Recorded data ▸
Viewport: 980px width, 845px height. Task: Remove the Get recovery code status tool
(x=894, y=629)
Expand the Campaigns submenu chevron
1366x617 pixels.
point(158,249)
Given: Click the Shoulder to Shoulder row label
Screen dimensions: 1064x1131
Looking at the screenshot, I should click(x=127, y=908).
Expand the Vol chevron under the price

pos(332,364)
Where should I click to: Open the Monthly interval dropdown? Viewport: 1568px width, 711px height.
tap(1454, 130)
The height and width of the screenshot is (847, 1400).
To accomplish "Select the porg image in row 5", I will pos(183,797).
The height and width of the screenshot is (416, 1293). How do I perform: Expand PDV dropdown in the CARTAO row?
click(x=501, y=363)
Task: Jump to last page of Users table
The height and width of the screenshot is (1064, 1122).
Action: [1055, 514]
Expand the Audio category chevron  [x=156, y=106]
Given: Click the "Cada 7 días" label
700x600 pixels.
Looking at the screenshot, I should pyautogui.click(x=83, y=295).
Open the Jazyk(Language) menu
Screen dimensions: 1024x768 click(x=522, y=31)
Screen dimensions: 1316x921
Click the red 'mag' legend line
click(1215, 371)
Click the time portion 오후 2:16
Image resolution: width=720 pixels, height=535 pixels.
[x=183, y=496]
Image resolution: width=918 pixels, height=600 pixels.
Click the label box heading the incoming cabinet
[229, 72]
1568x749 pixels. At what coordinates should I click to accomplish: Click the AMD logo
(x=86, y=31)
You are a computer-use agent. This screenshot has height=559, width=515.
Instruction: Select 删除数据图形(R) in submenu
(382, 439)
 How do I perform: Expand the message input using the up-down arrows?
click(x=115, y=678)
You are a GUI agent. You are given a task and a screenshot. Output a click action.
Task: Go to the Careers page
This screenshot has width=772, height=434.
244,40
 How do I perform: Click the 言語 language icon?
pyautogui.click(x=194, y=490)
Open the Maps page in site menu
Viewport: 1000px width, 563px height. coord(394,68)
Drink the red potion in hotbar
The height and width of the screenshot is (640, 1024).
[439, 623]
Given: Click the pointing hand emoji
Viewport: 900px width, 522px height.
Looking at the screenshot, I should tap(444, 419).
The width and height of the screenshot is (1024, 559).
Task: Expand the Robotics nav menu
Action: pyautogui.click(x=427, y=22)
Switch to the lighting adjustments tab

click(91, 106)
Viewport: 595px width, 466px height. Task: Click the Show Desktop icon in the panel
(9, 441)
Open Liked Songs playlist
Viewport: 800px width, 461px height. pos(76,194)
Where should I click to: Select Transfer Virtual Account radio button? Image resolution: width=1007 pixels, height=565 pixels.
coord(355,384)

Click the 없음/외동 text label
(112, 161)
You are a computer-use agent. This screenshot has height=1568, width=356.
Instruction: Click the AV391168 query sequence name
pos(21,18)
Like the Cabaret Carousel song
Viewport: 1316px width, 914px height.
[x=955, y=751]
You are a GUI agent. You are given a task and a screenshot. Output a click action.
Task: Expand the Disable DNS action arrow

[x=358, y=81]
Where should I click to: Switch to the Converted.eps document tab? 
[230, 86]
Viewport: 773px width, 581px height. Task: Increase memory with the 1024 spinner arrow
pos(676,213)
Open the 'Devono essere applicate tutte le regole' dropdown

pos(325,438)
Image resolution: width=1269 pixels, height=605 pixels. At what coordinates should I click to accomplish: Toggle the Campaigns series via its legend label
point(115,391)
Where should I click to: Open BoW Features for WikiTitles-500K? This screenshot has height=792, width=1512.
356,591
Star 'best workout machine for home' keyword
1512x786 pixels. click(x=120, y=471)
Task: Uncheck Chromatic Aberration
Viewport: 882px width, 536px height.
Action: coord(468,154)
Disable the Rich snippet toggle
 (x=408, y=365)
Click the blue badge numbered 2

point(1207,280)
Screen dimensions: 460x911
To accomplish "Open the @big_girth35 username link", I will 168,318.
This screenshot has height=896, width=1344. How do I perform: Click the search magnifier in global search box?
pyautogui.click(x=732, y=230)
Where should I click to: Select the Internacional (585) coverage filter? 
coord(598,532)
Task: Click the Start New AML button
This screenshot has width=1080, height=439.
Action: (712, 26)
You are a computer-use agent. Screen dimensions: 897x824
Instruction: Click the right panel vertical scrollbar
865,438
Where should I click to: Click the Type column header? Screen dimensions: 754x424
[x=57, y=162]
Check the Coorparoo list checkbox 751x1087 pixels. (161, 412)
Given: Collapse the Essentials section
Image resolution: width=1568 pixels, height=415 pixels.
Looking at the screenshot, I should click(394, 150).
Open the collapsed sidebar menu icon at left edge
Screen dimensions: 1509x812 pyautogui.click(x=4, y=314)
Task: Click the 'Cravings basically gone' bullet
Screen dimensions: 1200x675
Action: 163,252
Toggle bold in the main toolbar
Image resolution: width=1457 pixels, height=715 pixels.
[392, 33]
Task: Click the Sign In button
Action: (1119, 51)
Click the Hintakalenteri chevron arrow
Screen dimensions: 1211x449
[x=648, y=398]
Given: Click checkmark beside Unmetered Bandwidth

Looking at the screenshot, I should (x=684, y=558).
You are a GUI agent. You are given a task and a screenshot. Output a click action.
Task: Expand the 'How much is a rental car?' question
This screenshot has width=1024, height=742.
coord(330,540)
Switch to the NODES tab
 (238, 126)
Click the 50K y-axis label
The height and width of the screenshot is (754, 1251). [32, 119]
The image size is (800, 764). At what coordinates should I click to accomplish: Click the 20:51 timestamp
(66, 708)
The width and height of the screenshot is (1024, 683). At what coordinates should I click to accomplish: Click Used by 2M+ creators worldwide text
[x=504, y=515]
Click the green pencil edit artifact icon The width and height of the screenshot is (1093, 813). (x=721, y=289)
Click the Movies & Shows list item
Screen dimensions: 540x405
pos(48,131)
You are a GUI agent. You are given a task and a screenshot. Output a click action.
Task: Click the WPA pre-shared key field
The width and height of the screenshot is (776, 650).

Work order ▸
Find the lines that mention "computer" in the entries and show them.

Task result ▸
You are a computer-use agent. This screenshot has height=559, width=515.
You are a computer-use agent. This screenshot has height=1568, width=356.
You are a computer-use agent. Screen dimensions: 897x824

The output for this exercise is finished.